Within certain limits, SIPC coverage applies both to investor securities held by National Financial Services LLC and to cash on deposit that will be used to purchase securities or that has been generated from the sale of securities. This SIPC coverage protects your assets in the unlikely event that National Financial Services LLC should fail to meet its obligations, but this SIPC coverage is separate from the SIPC coverage that is available should the broker-dealer fail to meet its obligations.
In addition to SIPC protection, Fidelity, through National Financial Service (NFS), provides its brokerage customers with additional “excess of SIPC” coverage from Lloyd’s of London together with other insurers. The excess of SIPC coverage would only be used when SIPC coverage is exhausted. Like SIPC, excess of SIPC protection does not cover investment losses in customer accounts due to market fluctuation. It also does not cover other claims for losses incurred while broker-dealers remain in business. Total aggregate excess of SIPC coverage available through Fidelity’s excess of SIPC policy is $1 billion. Within Fidelity’s excess of SIPC coverage, there is no per customer dollar limit on coverage of securities, but there is a per customer limit of $1.9 million on coverage of cash awaiting investment. This is the maximum excess of SIPC protection currently available in the brokerage industry. Both SIPC and excess of SIPC coverage is limited to securities held in brokerage positions, including mutual funds if held in your brokerage account and securities held in book entry form. Neither SIPC nor additional coverage protection covers investment losses due to market fluctuations.

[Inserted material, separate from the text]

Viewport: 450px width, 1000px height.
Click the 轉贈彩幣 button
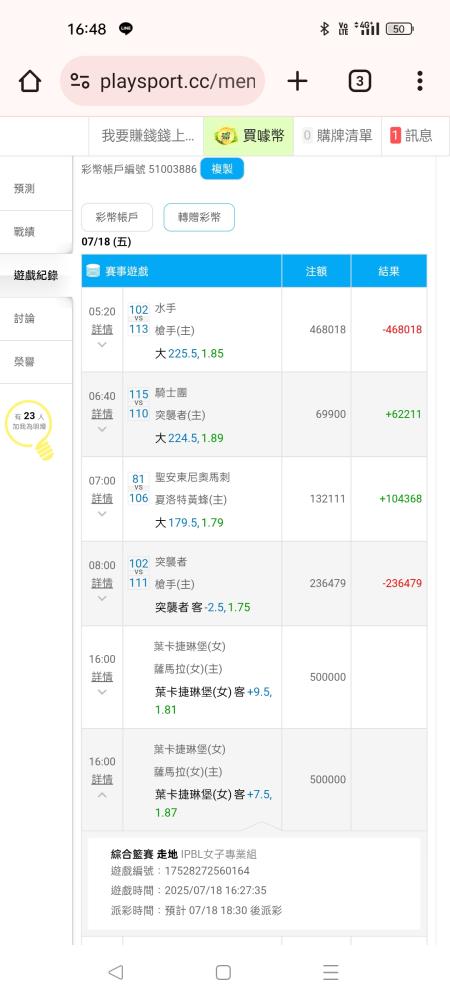click(x=199, y=217)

National Financial is an independent company, unaffiliated with Ladenburg Thalmann & Co., Inc. National Financial is a service provider to Ladenburg Thalmann & Co., Inc. There is no form of legal partnership, agency affiliation, or similar relationship between your financial advisor and National Financial, nor is such a relationship created or implied by the information herein. National Financial has not been involved with the preparation of the content supplied by Ladenburg Thalmann & Co., Inc. and does not guarantee, or assume any responsibility for its content.
*Ladenburg Thalmann & Co., Inc. offers securities and is a Member FINRA and SIPC.